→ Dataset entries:
════════

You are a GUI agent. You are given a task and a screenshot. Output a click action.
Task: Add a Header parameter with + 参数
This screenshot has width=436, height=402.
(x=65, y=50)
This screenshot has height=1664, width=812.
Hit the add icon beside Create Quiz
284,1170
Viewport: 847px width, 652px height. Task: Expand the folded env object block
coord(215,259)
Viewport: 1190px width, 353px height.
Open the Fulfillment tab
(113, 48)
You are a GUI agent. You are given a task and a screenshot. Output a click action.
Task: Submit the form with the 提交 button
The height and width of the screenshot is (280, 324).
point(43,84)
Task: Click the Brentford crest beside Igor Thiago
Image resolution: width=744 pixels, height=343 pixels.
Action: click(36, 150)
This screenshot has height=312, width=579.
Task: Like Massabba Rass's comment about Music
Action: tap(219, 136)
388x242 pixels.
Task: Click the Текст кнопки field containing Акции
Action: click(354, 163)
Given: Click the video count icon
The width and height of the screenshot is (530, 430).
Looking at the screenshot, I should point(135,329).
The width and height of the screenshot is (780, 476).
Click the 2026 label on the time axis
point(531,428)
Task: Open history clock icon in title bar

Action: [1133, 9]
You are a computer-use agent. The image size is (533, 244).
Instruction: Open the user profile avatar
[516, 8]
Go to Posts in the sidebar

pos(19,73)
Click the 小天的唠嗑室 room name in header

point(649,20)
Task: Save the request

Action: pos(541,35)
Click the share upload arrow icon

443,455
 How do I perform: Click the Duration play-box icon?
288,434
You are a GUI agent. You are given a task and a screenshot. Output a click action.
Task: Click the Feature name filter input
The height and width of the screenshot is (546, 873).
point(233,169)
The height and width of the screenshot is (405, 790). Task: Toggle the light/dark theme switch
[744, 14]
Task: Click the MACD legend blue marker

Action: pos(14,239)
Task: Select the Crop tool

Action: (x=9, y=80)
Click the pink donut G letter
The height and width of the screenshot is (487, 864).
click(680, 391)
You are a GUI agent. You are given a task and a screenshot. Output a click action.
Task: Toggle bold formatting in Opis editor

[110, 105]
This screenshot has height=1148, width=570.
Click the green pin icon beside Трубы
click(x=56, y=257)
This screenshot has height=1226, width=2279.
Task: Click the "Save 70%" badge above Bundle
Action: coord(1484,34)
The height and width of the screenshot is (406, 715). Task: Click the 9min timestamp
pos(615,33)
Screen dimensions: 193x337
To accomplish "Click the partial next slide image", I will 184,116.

════════

Search the lines above for the string "with", then show every one that has it.

→ Exercise output:
Task: Add a Header parameter with + 参数
Task: Submit the form with the 提交 button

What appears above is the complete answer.